▼
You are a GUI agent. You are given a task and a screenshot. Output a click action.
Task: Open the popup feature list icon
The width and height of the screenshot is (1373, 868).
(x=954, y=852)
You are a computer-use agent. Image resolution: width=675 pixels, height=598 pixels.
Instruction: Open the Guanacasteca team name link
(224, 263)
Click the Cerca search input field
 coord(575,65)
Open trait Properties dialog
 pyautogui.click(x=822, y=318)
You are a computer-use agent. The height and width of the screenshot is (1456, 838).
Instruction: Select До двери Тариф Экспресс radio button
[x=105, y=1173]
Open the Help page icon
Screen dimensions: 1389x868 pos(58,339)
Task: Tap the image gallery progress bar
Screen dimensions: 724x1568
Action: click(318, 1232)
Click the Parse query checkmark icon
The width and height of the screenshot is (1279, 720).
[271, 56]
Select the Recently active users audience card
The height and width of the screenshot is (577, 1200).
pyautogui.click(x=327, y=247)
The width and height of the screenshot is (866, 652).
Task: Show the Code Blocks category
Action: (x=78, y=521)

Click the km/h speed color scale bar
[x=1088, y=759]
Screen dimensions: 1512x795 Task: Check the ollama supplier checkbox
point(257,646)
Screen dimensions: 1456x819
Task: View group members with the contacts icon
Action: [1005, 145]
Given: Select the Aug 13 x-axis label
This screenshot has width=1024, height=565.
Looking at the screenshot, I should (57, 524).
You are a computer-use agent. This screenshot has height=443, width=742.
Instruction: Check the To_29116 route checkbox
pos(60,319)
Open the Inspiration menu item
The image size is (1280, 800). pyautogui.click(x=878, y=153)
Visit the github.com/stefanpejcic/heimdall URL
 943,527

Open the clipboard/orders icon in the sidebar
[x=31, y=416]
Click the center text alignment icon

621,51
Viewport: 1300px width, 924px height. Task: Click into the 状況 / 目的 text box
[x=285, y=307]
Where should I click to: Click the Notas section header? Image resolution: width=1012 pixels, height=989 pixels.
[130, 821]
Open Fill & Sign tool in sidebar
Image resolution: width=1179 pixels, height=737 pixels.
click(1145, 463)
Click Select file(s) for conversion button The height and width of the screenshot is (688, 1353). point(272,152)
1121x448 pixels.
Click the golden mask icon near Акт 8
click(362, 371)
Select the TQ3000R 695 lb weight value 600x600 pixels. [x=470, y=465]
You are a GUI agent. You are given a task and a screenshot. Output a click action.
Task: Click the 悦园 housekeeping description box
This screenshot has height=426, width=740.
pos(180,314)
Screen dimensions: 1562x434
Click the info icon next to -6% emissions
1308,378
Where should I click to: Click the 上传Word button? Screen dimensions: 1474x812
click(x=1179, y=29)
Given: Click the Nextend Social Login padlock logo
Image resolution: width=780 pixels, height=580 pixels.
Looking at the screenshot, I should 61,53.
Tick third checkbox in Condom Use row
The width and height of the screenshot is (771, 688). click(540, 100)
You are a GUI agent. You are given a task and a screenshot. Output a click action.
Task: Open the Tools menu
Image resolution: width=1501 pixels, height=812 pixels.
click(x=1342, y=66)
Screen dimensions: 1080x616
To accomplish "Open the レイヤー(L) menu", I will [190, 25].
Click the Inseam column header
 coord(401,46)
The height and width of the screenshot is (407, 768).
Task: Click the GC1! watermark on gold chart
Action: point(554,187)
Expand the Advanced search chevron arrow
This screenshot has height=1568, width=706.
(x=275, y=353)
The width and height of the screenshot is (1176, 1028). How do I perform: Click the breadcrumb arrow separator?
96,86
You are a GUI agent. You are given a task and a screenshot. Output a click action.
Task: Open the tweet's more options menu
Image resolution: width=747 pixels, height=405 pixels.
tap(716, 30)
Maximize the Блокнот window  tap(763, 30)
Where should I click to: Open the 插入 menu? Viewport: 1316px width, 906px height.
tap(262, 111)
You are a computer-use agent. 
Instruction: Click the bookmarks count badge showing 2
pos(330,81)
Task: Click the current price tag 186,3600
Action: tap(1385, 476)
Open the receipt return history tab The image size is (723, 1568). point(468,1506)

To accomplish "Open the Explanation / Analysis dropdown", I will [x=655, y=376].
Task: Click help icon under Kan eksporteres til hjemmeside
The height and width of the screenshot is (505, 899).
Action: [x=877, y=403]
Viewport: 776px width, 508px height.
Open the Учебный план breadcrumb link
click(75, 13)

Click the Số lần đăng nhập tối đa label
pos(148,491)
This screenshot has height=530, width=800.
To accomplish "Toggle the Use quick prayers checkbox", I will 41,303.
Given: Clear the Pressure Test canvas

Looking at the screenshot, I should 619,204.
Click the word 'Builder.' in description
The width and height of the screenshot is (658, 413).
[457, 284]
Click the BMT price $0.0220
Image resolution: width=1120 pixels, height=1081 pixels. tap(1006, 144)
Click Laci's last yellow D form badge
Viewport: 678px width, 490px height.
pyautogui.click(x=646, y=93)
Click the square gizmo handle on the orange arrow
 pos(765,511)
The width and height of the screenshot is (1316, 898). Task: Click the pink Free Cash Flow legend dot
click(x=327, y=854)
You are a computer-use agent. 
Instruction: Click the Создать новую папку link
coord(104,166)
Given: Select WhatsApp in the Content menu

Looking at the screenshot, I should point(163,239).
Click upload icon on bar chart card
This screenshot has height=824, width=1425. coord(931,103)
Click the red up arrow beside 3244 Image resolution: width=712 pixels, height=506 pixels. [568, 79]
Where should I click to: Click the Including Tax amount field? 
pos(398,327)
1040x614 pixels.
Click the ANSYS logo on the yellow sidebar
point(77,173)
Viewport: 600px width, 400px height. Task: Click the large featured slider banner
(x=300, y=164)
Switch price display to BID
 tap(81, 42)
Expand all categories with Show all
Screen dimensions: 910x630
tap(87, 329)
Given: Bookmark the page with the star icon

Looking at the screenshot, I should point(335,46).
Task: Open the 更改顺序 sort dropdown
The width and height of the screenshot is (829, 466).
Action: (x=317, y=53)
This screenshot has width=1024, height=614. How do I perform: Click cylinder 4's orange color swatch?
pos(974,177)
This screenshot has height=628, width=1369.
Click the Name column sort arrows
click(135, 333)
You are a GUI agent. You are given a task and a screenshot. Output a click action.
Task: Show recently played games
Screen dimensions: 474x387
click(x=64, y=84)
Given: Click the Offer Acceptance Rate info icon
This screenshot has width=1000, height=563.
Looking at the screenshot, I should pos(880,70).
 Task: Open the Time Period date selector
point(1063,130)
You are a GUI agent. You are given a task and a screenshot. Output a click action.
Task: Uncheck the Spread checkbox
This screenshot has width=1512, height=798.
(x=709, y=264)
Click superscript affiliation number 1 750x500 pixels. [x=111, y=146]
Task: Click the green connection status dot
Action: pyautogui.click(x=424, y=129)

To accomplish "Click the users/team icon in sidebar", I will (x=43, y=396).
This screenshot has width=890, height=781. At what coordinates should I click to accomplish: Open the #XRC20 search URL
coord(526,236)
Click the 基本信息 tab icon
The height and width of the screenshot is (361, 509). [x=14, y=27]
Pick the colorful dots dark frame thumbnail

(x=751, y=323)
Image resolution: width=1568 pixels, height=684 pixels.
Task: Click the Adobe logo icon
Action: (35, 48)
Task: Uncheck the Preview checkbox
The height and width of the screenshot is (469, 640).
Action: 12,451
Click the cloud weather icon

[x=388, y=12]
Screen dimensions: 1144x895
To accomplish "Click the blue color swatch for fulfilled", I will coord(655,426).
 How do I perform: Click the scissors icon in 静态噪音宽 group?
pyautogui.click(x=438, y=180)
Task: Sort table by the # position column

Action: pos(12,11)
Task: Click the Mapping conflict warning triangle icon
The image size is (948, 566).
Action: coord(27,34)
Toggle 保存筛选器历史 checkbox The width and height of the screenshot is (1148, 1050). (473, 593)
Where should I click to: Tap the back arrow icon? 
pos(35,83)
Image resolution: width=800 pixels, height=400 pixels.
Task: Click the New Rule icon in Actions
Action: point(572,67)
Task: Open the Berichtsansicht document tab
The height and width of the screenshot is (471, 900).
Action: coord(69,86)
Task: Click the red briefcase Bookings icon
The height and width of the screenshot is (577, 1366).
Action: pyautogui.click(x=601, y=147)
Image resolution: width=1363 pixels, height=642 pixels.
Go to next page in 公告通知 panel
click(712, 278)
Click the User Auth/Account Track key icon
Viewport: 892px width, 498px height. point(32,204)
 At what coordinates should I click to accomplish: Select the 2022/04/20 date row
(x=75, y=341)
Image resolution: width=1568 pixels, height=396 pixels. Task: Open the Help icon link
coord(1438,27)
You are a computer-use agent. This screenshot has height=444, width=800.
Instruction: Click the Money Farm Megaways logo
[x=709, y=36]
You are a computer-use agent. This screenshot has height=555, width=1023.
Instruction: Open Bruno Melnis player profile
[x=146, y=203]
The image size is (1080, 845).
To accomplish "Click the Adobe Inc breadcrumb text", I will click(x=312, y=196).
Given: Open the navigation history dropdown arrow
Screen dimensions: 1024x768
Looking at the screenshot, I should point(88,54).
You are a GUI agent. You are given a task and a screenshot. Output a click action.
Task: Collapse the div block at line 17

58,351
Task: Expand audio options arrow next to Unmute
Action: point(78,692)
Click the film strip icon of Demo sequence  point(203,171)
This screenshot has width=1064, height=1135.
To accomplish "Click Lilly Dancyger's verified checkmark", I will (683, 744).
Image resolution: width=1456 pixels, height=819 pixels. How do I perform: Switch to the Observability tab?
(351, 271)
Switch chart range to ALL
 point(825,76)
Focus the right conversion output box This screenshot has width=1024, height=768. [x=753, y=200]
▲
◆ Written problem ◆
Turn the data above into a numbered list, starting at the line that contains "At what coordinates should I click to accomplish: Select" and ending at the final line of the data, with blank lines left out.

◆ Result of this task ◆
1.  At what coordinates should I click to accomplish: Select the 2022/04/20 date row
2. (x=75, y=341)
3. Image resolution: width=1568 pixels, height=396 pixels. Task: Open the Help icon link
4. coord(1438,27)
5. You are a computer-use agent. This screenshot has height=444, width=800.
6. Instruction: Click the Money Farm Megaways logo
7. [x=709, y=36]
8. You are a computer-use agent. This screenshot has height=555, width=1023.
9. Instruction: Open Bruno Melnis player profile
10. [x=146, y=203]
11. The image size is (1080, 845).
12. To accomplish "Click the Adobe Inc breadcrumb text", I will click(x=312, y=196).
13. Given: Open the navigation history dropdown arrow
14. Screen dimensions: 1024x768
15. Looking at the screenshot, I should point(88,54).
16. You are a GUI agent. You are given a task and a screenshot. Output a click action.
17. Task: Collapse the div block at line 17
18. 58,351
19. Task: Expand audio options arrow next to Unmute
20. Action: point(78,692)
21. Click the film strip icon of Demo sequence  point(203,171)
22. This screenshot has width=1064, height=1135.
23. To accomplish "Click Lilly Dancyger's verified checkmark", I will (683, 744).
24. Image resolution: width=1456 pixels, height=819 pixels. How do I perform: Switch to the Observability tab?
25. (351, 271)
26. Switch chart range to ALL
27.  point(825,76)
28. Focus the right conversion output box This screenshot has width=1024, height=768. [x=753, y=200]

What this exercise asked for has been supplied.